Computational and Mathematical Methods in Medicine

Research Article

Biomedical Text Categorization Based on Ensemble Pruning and Optimized Topic Modelling

Table 9

The macro-averaged F-measure results obtained by conventional algorithms and the proposed diversity-based ensemble pruning (with LDA (k=50) based representation).

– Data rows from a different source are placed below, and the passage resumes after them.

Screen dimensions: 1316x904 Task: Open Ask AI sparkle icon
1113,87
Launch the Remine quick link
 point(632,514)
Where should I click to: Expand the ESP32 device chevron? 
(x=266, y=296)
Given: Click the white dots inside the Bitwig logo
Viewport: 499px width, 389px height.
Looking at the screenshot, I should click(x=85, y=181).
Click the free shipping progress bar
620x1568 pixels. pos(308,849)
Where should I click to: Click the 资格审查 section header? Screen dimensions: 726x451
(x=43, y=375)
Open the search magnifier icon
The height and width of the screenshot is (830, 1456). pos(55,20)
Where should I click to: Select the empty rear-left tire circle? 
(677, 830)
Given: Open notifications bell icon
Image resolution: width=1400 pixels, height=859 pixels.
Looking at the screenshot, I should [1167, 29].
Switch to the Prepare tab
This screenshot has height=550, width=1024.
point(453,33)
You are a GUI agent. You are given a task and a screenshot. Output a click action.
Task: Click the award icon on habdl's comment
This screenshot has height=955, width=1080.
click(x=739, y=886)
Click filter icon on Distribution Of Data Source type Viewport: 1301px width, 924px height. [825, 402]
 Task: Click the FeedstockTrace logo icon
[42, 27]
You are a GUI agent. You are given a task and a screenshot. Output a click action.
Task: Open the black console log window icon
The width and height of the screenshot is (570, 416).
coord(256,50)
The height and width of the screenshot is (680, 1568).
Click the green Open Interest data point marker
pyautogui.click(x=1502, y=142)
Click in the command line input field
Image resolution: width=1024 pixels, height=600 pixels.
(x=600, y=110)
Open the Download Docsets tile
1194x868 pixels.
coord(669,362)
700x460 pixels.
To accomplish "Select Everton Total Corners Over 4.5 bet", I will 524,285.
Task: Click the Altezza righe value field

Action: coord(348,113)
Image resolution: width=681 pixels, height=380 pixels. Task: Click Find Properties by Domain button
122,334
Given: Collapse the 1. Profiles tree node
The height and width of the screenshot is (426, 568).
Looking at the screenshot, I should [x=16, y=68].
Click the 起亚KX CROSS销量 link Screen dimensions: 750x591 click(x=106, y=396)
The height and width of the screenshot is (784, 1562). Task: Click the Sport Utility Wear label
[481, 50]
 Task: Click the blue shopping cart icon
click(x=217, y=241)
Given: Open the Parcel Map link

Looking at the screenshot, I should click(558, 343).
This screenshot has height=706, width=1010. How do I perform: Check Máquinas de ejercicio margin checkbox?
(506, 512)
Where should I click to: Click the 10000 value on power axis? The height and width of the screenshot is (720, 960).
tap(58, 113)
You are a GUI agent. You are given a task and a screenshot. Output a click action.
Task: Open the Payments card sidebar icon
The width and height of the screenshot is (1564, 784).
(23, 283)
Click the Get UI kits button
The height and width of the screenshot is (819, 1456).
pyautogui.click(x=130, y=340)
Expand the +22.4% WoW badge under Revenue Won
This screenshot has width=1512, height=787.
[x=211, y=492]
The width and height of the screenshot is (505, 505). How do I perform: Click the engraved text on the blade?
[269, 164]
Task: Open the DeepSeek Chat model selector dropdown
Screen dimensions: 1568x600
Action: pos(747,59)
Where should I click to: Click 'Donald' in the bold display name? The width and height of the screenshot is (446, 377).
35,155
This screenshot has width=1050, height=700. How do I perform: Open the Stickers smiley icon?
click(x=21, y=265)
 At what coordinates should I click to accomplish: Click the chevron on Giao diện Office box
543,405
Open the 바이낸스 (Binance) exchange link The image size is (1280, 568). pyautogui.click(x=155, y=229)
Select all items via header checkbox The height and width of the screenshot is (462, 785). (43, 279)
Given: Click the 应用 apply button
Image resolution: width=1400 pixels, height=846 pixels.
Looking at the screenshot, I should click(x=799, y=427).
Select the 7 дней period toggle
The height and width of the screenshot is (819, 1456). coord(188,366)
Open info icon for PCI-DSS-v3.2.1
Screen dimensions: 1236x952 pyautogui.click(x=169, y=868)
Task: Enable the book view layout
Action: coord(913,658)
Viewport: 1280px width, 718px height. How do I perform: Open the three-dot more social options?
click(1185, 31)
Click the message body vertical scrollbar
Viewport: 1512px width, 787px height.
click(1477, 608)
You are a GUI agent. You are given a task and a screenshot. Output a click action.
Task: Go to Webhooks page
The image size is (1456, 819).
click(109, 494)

Classification algorithm	oh5	oh10	oh15	ohscal	ohsumed

NB	0.76	0.68	0.72	0.61	0.30
SVM	0.78	0.81	0.86	0.73	0.35
Bagging+NB	0.77	0.70	0.72	0.61	0.30
Bagging+SVM	0.85	0.78	0.81	0.73	0.37
AdaBoost+NB	0.74	0.69	0.72	0.61	0.31
AdaBoost+SVM	0.85	0.78	0.80	0.74	0.36
RandomSubspace+NB	0.76	0.68	0.70	0.59	0.29
RandomSubspace+SVM	0.79	0.71	0.73	0.69	0.33
Stacking	0.84	0.80	0.81	0.72	0.38
ESM	0.80	0.81	0.81	0.74	0.39
BES	0.81	0.82	0.83	0.75	0.41
LibD3C	0.84	0.85	0.86	0.76	0.42
CDM	*0.86*	*0.86*	*0.87*	*0.78*	0.45
DEP (Genetic clustering)	0.82	0.84	0.86	0.76	0.45
DEP (PSO clustering)	0.82	0.83	0.85	0.75	*0.47*
DEP (Firefly clustering)	0.87	0.88	0.88	0.79	0.49
DEP (Cuckoo clustering)	*0.86*	0.85	0.88	*0.78*	*0.47*
DEP (Bat clustering)	0.85	*0.86*	0.84	0.74	0.45

NB: Naïve Bayes algorithm, SVM: support vector machines, ESM: ensemble selection from libraries of models, BES: Bagging ensemble selection, LibD3C: hybrid ensemble pruning based on k-means and dynamic selection, CDM: ensemble pruning based on combined diversity measures, and DEP: the proposed diversity-based ensemble pruning.